Open Fuglen opened 1 year ago
Since I opened this issue I have realized how great Github Codespaces is. It basically hosts our development environment on their amazing servers. It's free but with some hour limit every month, else its pretty cheap too.
To use this for everyone, we still need a way for them to never access some things:
Instead of developing remotely on our hardware, when they push commits to their branch, only a Github Runner runs a Dev environment where they can join the server (dev.theflyingbirds.net:randomport) and test. We just need to make sure everything is deleted again, so we keep resource usage down.
Possible solution could also be to convert our current infrastructure to Kubernetes, and spin up a new "pod" environment for the player with a max keep alive for X minutes. The environment could be created on commit.

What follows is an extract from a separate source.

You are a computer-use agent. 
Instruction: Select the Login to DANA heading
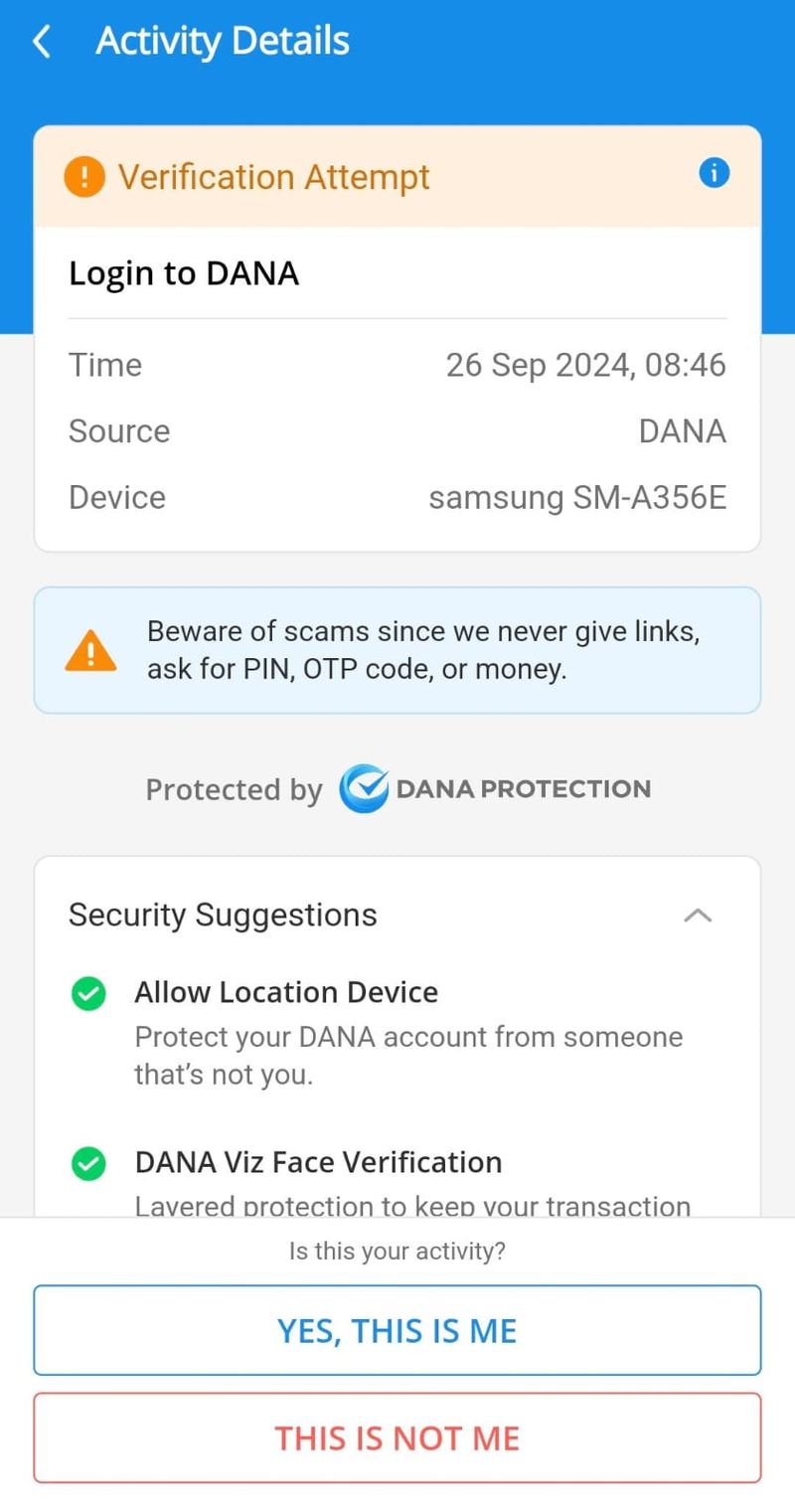coord(184,273)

Something like that would allow multiple users to test their branches at once, but we dont want it to run on Live hardware. But you are right, we want to spin up their environment on our own hardware where the only thing they can access is the Minecraft server itself.
By #79, it should be possible to tell which plugins each server uses by its gradle file, where it downloads all the plugins from our Nexus artifactory.

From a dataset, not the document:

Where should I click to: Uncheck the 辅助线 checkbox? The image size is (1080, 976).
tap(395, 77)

We might never enable everyone to install/remove plugins themselves, but if TFB admins only have to upload new plugins to Nexus, then users can use it in the gradle file.
Problem is: How do we make sure that no one can ever access the plugins that are downloaded from Nexus, while us staff do have access to the files?
Possibly there could be some kind of authentication in our Docker image that decides our permissions to files in the local dev environment. For local environments we can setup Github Runners from our pipeline, so whenever they commit changes, the runner will run the servers on their machine for testing, but again how do we secure the plugins never get out?
Could also be that we give access to anyone with full plugins to another environment like staging?
Can we host a development environment ourselves and set permissions for .jar files only, so they can never be downloaded, edited, renamed to .zip or anything?
The problem with giving plugins to everyone locally is we have no control of our files on their computers. The problem with giving everyone access to a TFB Staging environment is... How is that even done with Git and all?